A perceptron is made up of just one neuron. So we can make a wrapper class over the neuron to model a Perceptron. The following part is just for demonstrating this. Don't change anything.

This demonstrates one forward pass of a perceptron. The next step is to calculate the losses using the errors and change weights by backpropagation.

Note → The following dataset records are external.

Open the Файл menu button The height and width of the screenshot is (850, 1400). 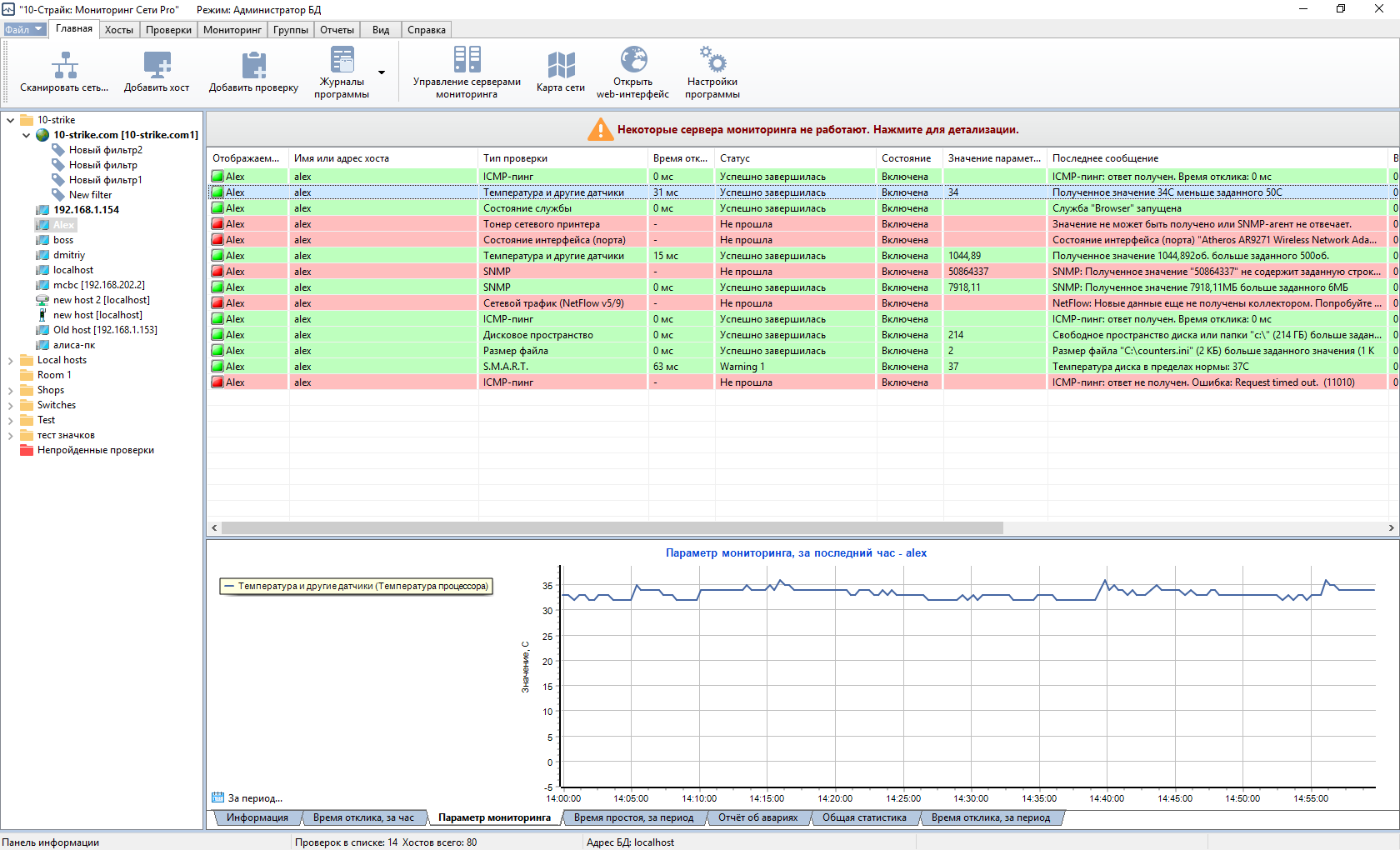click(x=24, y=30)
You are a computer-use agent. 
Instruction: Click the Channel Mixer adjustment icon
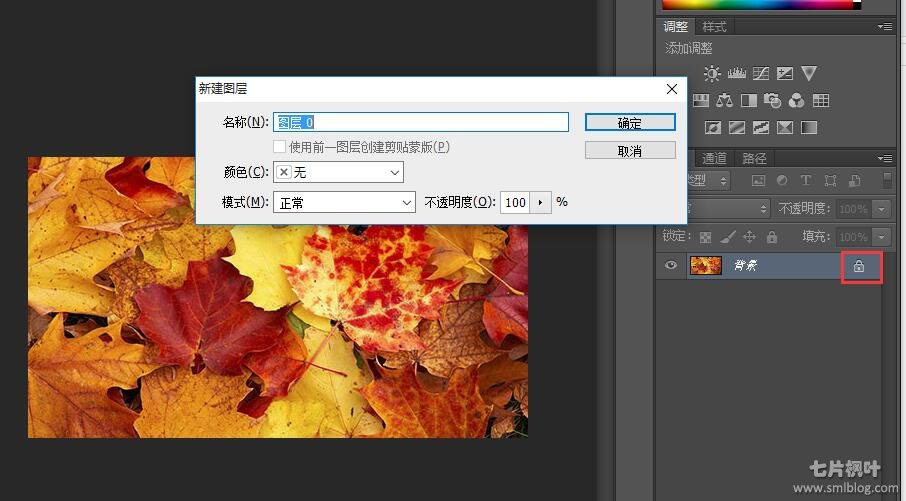(797, 100)
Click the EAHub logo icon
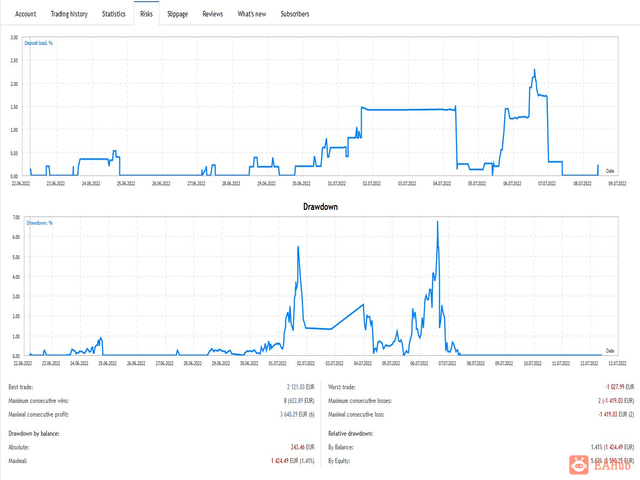 pos(579,464)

We'll be coming back to this code soon!

In [11]:
class Perceptron:
    
    def __init__(self):
        self.neuron = Neuron()
        
    def train(self, X_train, y_train):    
        self.X_train = X_train
        self.y_train = y_train
        
        self.errors = []
        self.activations = self.forward_propagate()
        self.errors = self.calculate_errors()
        
    def forward_propagate(self):
        return self.neuron.propagate(self.X_train)
    
    def calculate_errors(self):
        errors = [self.activations[i] - self.y_train[i] for i in range(len(self.y_train))]
        return errors

In [12]:
perceptron = Perceptron()
perceptron.train(inputs, [0.3, 0.01, 0.33])
perceptron.errors

[-0.040000000000000036, -0.01, -0.04000000000000009]

### Binary Search Tree

Implement a Binary Search Tree (BST) in Python. The only function you need to implement is BST insertion.

**What is a BST?**

You have heard of arrays, where elements are stored in a contiguous manner one after the other, and of lists which are dynamic arrays. You might have heard of other data structures like queues and stacks.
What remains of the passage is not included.